Luying Zhong,Yueyang Pi,Zheyi Chen,Zhengxin Yu,Wang Miao,Xing Chen,Geyong Min
2024-07-14
Abstract:Federated Graph Learning (FGL) has garnered widespread attention by enabling collaborative training on multiple clients for semi-supervised classification tasks. However, most existing FGL studies do not well consider the missing inter-client topology information in real-world scenarios, causing insufficient feature aggregation of multi-hop neighbor clients during model training. Moreover, the classic FGL commonly adopts the FedAvg but neglects the high training costs when the number of clients expands, resulting in the overload of a single edge server. To address these important challenges, we propose a novel FGL framework, named SpreadFGL, to promote the information flow in edge-client collaboration and extract more generalized potential relationships between clients. In SpreadFGL, an adaptive graph imputation generator incorporated with a versatile assessor is first designed to exploit the potential links between subgraphs, without sharing raw data. Next, a new negative sampling mechanism is developed to make SpreadFGL concentrate on more refined information in downstream tasks. To facilitate load balancing at the edge layer, SpreadFGL follows a distributed training manner that enables fast model convergence. Using real-world testbed and benchmark graph datasets, extensive experiments demonstrate the effectiveness of the proposed SpreadFGL. The results show that SpreadFGL achieves higher accuracy and faster convergence against state-of-the-art algorithms.
Machine Learning,Artificial Intelligence
What problem does this paper attempt to address?

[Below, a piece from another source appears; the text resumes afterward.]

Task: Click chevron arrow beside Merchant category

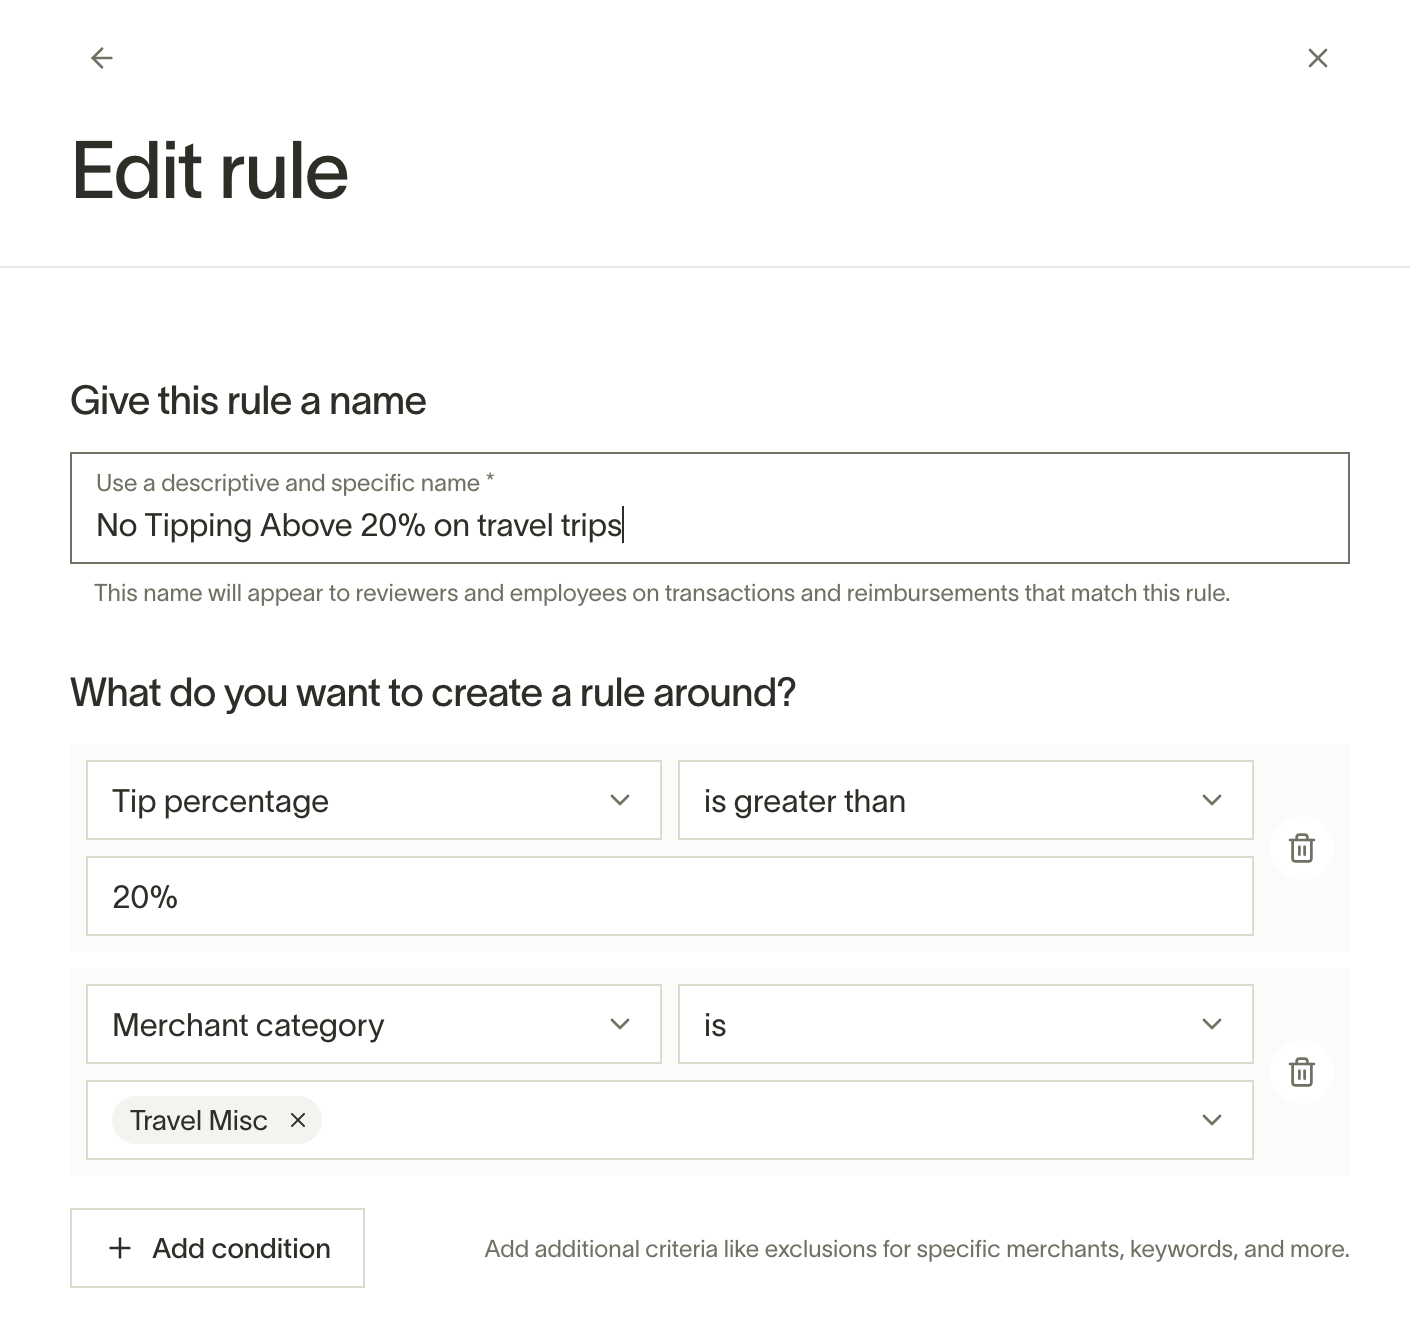Action: (x=620, y=1024)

### Problems the Paper Attempts to Solve The paper primarily addresses two key issues in Federated Graph Learning (FGL): 1. **Missing Cross-Client Topology Information**: - Existing FGL methods ignore potential link information between clients during training, leading to insufficient multi-hop neighbor feature aggregation, which affects the performance of classification tasks. 2. **Single Point Overload Issue**: - When the number of clients increases, the classic FedAvg algorithm results in excessively high training costs for a single edge server, causing severe single point overload problems. To solve the above issues, the authors propose a new framework named SpreadFGL, with its main contributions including: - Proposing an improved centralized FGL framework, FedGL, which explores potential cross-subgraph links between clients through global information flow. - Designing an adaptive graph interpolation generator and a negative sampling mechanism to better extract refined information needed for downstream tasks. - Introducing a distributed FGL framework, SpreadFGL, which achieves better load balancing and faster model convergence by collaborating multiple edge servers for model training.